(Extracted data entries)
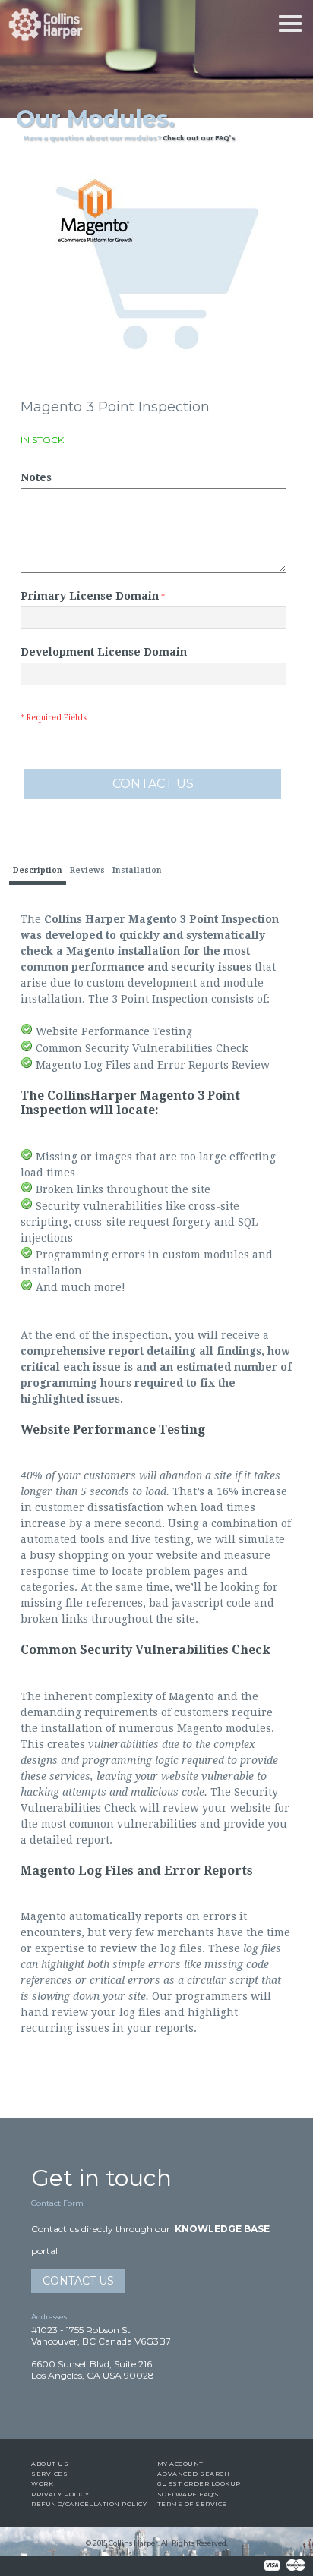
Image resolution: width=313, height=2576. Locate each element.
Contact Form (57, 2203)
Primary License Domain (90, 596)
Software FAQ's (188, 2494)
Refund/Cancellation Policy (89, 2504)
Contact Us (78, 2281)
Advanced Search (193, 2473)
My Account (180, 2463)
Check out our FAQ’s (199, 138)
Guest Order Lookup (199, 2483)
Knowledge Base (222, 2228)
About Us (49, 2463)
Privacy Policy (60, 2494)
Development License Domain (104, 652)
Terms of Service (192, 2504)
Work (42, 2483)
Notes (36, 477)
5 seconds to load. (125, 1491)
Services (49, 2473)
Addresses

**Activity**
Each line from the one holding "Contact Form (57, 2203)" to the end of the data above goes into the answer exactly as written, and no other line does.

**Response area**
Contact Form (57, 2203)
Primary License Domain (90, 596)
Software FAQ's (188, 2494)
Refund/Cancellation Policy (89, 2504)
Contact Us (78, 2281)
Advanced Search (193, 2473)
My Account (180, 2463)
Check out our FAQ’s (199, 138)
Guest Order Lookup (199, 2483)
Knowledge Base (222, 2228)
About Us (49, 2463)
Privacy Policy (60, 2494)
Development License Domain (104, 652)
Terms of Service (192, 2504)
Work (42, 2483)
Notes (36, 477)
5 seconds to load. (125, 1491)
Services (49, 2473)
Addresses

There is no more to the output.